I became a dietitian because I was afraid of food.

This was the shameful secret that I hid from my friends, family and myself for 15 years through university study, years travelling the world, marriage and motherhood.

The last time I dieted was during my daughter’s first year of school. I wanted my body to feel capable and alive again. I wanted to be a fit mum, not a sluggish, weak one. So, I started a diet and exercise program. And it worked. My “transformation” felt like a miracle. Family and friends showered me with compliments about how great I looked. I was running, doing planks, and my pelvic floor was even hanging in there! I was about to turn 40 and was the fittest I’d been since high school.

From the outside, I appeared happy and confident. And yet, despite the elation of weight loss and improved fitness, the old fear was still there. Inside, I was terrified of the house of cards falling around me. The changes I had made to improve my health didn’t feel sustainable or enjoyable, and they came at a great cost to my family. I began to resent spending so little time with my daughter in favour of getting my quota of daily exercise.

My weekly weigh-ins were a stressful tightrope of elation or disappointment. Although I gave lip service to mindset and mindfulness, the parameters of success remained visible ones like weight and centimetres lost.

I had become society’s image of an acceptable figure, but no-one seemed to see ME anymore. With each comment of “Wow, you look great!” my discomfort grew about the message this was sending my daughter. What’s more, I still didn’t trust my body to maintain the weight loss. And worse still, I worried that I was teaching my young daughter the same mistrust for hers. I was ignoring the very principles I taught my clients, and I was not building a healthy relationship with food.

It was then that I realised that my lifelong love-hate relationship with food had the power to influence my daughter’s own emerging food story. If I continued to distrust my body, how could I ever expect my daughter to trust hers, when she learned from everything I said and did? I wanted to free her from her inner critic before it found a voice, and that would mean silencing my own.

Clarity came on one quiet morning walk, when I finally heard my inner voice’s new words: “You can trust your body. You always could. It knows what to do.”

The parts of this journey that mattered most to me weren’t about changing my body at all. They were about tuning in to my simple need for self-care. If I was quiet enough I could hear my body telling me exactly what it needed. There was no need to change my body or drown in food fear or weight concern.

So, I stopped dieting.

In the weeks and months that followed, I began to understand and embrace new, fundamental truths that had been kept from me my whole life.

These truths are:

· I can trust my body. When I listen to it with compassion I make wise decisions about food, eating and how I want to move.

· Sometimes I will make mistakes and that’s OK. I say NO to guilt, shame, blame and should do’s.

These days, our family food style supports all of us tuning into our wise inner voices. Our daughter loves food and “eats big” at times, especially her favourite foods. My challenge continues to be to give her the space to explore her appetite, not suppress it. We do this through mealtime structure, ritual and routine. She makes mistakes and so do I, but together we are learning from them. I am the fearless lioness who teaches her to love and respect her body and those of others for the uniquely amazing beings we all are.

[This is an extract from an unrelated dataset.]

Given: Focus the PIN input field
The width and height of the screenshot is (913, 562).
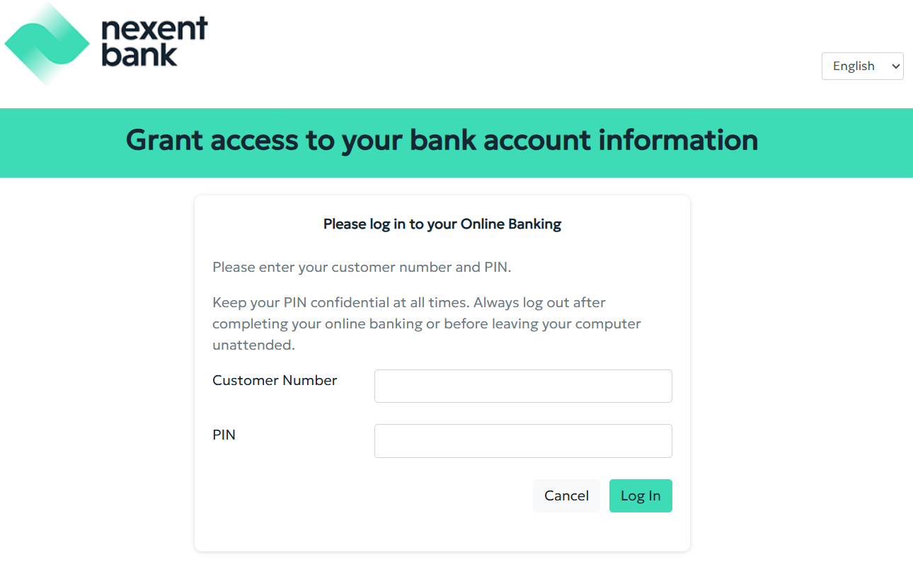Looking at the screenshot, I should pyautogui.click(x=522, y=440).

I’m still treading the path to body acceptance and healing my relationship with food. Thankfully, my new inner voice is better at calling out my own internal nonsense. It’s the voice that pulls me up when I’m tempted to ask my mini-me daughter if she really needs that second helping. It’s the voice that drives me to help her tune out the noise of a diet culture that tells her that her body is anything other than perfect and exactly the way it should be, right now.

I continue to teach her and re-train myself how to trust my body by listening carefully to its whispers. I am becoming more confident in calling out and questioning diet culture and food rules as they inevitably appear in our life. My 10-year-old is learning to critically discern crazy diet promos and the extreme food and body talk that surrounds us everywhere, even within our family and friendship circles.

The fear is fading slowly, and in its place, is peace. My family is now free to truly enjoy food, our bodies and our lives in a way I never dreamed was possible when I was 10 years old.

My story is not unique. Most of us have experienced a tricky relationship with food, and many of us are still stuck. Food fear colours our conversations and our collective consciousness. The possibility exists for each one of us to make peace with food, for ourselves and for the young people in our lives. It requires the liberating and somewhat terrifying notion of turning our backs on diet culture and exploring what true health really means for each of us.

I know my body is changing as I enter my “mid-life” and will change even more as I get older. I’m no longer interested in reclaiming my pre-baby body. It has evolved.

My daughter and I are already the best versions of ourselves, and I know that possibility exists for all of us. I am a better Dietitian for having walked this path.